Trois sœurs que tout oppose et cachant de lourds secrets, une couronne et un maître chanteur qui a la ferme intention de les empêcher de s'en emparer. Voilà la recette parfaite de ce roman de fantasy ! Le fait de suivre les points de vue d'Akeylah, Ren et Zofi nous permet d'approfondir le caractère de chacune et de comprendre comment elles en sont arrivées là, quelles choses terribles elles cachent mais surtout ce qui les a conduit à agir comme elles l'ont fait. Ces secrets sont d'ailleurs chacun liés d'une manière ou d'une autre à la situation qui les réunit aujourd'hui. Mais comment le maître chanteur peut-il bien être au courant et comment l'arrêter ? L'une des trois finira-t-elle par accéder au trône ? Dans cette histoire dont on connaît le dénouement final au bout du second tome, le suspens reste intact jusqu'à la fin !

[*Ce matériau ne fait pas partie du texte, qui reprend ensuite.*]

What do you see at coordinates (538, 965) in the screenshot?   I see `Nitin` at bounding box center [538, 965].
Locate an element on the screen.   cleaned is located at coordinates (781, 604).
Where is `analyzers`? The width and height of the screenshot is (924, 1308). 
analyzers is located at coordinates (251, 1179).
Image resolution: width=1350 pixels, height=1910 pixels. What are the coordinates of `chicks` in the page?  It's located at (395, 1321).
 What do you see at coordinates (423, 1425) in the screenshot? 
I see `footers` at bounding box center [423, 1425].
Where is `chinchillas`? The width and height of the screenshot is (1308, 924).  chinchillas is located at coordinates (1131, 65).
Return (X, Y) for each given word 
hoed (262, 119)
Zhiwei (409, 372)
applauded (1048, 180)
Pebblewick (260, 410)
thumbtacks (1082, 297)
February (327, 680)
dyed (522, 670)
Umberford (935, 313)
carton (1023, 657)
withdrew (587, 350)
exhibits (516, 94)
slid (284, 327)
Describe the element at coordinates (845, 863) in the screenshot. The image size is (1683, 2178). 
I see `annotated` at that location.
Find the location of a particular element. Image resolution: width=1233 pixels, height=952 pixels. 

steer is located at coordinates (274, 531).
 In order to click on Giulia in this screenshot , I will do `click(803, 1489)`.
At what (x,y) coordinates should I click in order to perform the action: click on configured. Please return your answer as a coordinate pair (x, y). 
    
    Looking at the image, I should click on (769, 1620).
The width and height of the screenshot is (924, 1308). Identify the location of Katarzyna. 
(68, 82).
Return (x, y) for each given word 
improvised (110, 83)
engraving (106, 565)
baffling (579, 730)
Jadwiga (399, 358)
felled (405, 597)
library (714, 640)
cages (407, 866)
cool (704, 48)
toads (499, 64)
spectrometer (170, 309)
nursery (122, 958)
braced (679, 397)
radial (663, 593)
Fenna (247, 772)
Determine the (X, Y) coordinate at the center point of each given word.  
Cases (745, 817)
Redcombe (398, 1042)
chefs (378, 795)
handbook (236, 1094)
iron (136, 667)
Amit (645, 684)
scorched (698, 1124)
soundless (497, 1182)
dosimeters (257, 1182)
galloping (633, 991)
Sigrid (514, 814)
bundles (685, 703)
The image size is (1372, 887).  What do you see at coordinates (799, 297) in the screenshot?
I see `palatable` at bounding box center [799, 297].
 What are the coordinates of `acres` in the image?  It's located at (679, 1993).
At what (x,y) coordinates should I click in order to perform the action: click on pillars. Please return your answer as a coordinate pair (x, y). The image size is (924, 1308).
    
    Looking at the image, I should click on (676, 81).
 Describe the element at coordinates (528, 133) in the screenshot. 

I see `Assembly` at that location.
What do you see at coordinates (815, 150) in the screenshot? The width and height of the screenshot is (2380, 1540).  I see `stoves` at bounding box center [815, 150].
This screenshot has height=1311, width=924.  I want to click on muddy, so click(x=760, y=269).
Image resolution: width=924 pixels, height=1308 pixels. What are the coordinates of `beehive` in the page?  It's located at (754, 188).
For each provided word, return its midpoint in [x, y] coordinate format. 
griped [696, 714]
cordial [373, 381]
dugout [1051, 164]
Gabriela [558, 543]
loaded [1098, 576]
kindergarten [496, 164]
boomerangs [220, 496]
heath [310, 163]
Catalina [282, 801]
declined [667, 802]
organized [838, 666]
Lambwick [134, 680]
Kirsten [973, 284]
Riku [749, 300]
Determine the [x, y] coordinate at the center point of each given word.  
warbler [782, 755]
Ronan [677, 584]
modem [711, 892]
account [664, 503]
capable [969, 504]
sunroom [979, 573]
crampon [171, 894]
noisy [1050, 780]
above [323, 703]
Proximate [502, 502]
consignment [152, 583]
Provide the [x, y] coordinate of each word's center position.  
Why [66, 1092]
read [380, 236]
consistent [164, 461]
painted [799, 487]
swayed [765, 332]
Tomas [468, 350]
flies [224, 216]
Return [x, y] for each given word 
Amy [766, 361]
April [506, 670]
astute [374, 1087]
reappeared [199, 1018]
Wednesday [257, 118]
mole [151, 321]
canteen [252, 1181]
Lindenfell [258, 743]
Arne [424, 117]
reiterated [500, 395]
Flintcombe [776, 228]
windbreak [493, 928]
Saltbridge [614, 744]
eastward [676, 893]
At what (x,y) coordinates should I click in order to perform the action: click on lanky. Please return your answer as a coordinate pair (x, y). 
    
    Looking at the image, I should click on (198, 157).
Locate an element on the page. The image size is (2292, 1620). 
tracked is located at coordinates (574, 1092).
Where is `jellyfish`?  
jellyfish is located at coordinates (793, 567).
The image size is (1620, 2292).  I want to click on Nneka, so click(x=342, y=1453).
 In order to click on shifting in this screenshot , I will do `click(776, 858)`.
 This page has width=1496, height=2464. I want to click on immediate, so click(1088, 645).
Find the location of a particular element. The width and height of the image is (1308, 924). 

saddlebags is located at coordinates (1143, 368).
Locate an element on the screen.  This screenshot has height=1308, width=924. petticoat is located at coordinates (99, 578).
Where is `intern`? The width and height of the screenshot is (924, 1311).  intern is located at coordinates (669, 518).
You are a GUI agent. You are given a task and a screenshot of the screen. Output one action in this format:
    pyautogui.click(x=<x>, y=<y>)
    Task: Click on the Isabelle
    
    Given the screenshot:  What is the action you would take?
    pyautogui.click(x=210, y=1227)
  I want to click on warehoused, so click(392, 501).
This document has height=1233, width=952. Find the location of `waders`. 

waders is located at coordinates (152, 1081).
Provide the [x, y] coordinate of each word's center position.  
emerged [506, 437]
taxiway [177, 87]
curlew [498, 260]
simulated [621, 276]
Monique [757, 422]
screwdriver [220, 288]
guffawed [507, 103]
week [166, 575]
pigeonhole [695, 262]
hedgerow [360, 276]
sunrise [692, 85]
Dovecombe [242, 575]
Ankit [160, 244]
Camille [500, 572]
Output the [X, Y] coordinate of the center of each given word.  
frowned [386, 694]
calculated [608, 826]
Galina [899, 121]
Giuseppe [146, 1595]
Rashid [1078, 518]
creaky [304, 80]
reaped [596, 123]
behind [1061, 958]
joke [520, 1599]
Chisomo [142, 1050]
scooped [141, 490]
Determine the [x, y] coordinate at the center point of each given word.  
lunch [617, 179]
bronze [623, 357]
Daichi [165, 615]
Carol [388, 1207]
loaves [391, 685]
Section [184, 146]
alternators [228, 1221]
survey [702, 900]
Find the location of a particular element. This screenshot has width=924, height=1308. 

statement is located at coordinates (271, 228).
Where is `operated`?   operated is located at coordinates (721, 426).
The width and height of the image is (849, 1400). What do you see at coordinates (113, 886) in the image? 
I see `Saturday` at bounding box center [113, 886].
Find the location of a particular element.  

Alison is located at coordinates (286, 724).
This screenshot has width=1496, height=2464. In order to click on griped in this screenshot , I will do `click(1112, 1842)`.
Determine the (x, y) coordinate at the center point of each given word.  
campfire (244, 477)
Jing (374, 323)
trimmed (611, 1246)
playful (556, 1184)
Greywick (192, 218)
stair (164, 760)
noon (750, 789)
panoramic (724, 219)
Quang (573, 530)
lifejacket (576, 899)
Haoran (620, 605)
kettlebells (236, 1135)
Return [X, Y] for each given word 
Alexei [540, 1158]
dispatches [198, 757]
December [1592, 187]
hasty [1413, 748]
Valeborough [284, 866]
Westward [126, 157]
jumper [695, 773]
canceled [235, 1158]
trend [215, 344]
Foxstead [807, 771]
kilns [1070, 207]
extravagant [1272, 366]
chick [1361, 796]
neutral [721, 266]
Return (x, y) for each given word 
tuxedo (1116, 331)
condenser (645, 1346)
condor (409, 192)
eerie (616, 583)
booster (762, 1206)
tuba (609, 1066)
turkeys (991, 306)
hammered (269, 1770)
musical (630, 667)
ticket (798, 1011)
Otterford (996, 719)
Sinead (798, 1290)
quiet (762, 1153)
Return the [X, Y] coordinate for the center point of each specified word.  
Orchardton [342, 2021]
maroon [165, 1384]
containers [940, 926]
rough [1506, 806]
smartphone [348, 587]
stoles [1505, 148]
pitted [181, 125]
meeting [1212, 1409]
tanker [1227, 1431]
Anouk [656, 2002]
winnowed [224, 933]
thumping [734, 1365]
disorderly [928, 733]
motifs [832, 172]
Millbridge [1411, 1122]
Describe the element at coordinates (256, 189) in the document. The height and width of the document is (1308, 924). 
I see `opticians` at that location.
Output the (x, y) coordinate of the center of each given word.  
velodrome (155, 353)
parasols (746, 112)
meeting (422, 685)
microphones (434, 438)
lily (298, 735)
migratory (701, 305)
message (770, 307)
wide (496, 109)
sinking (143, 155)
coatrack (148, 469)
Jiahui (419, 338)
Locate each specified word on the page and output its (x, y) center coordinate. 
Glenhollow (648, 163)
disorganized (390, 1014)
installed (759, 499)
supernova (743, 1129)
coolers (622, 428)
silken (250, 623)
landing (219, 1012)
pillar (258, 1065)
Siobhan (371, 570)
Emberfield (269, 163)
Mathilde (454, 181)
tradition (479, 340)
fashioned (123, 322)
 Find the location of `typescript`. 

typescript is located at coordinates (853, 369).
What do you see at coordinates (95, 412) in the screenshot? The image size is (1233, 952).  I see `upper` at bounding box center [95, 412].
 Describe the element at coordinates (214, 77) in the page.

Le fracas et le silence / Cory Anderson

Le fracas et le silencePar Tristan, bibliothèque de Pont-de-Claix

Un thriller palpitant

Le fracas et le silence est un thriller palpitant racontant l’histoire de Jack, un  lycéen âgé de 17 ans né d’un père  braqueur et d’une mère toxico. Suite au décès de sa mère, Jack va devoir se débrouiller pour protéger et s’occuper de Matty, son petit frère. Pour éviter d'avoir à ,le confier à un orphelinat ils vont s’enfuir de chez eux avec quelques affaires et boites de conserve. Pour arranger leur situation, il décide d’essayer de retrouver le magot qui a emmener son père en prison. Ils seront aidés de Ava, une fille du même âge que Jack dont le père est aussi a la recherche du magot.